Dalam program 100 hari pertamanya, Roosevelt mengeluarkan kebijakan nan disebut New Deal buat mengatasi depresi ekonomi nan membuat Amerika porak poranda. Isi kebijakan New Deal dibagi menjadi tiga bagian, yaitu Relief (bantuan), yaitu donasi dana ekonomi buat usaha kecil serta donasi buat rakyat miskin. Recovery (pemulihan) dengan jalan membuka lapangan pekerjaan nan selama masa itu tak bisa menampung angka pengangguran. Reform (pembaharuan) dengan mengubah cara menjalankan ekonomi dari liberal ke ekonomi nan melibatkan peran serta negara nan lebih besar.



Pemahaman Masyarakat Terhadap Resesi dan Depresi Ekonomi

Masyarakat biasa tak paham dengan kedua istilah tersebut. Ketika krisis moneter menimpah Indonesia, masyarakat awam hanya pandai mengucapkannya tanpa tahu makna nan sesungguhnya. Yang mereka tahu dan mereka rasakan ialah harga nan langsung melejit naik sehingga mereka tidak mampu membeli barang-barang nan biasa mereka beli lagi.

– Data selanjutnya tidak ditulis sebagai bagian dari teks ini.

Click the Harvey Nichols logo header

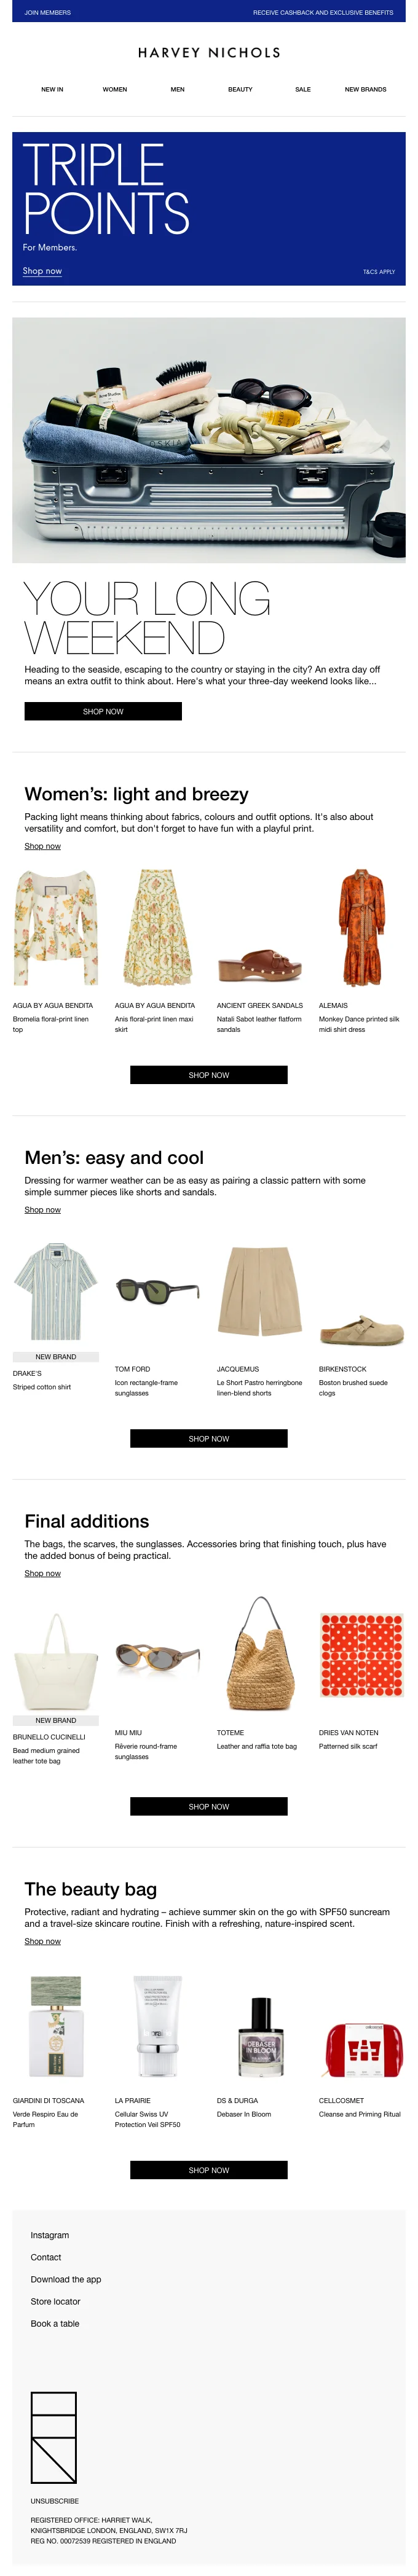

Harga telur sekilo nan sebelumnya hanya Rp 1500, setelah krisis langsung naik sepuluh kali lipat menjadi lima belas ribu rupiah. Padahal penghasilan mereka tak naik.

Tentu saja mereka menjerit. Mereka berteriak kepada pemerintah nan terlihat biasa saja. Bahkan orang-orang kaya terlihat semakin kaya dan masih juga hayati dengan foya-foya. Masyarakat miskin tentu saja menjadi cemburu. Tidak heran kalau mereka memberontak dan menjarah harta orang-orang kaya terutama nan beretnis China. Kebencian dan rasa putus harapan telah membuat orang gelap mata. Untungnya keadaan cepat terkendali dan Orde Reformasi berjalan dengan baik walaupun tertatih dan bahkan membuat bidang ekonomi tetap menganut ekonomi kapitalisme.

Rakyat sebenarnya tak ingin terlalu banyak menuntut kepada pemerintah. Mereka hanya ingin dapat makan dan memperoleh loka berteduh nan layak dengan harga nan terjangkau. Sebenarnya mereka tak terlalu merasa cemburu dengan orang kaya nan menggelar pesta mewah asalkan mereka cukup makan walau dengan bahan makanan seadanya. Masalah-masalah ekonomi nan berdampak pada kehidupan sosial inilah nan dapat berbahaya kalau tak ditangani dengan bijaksana.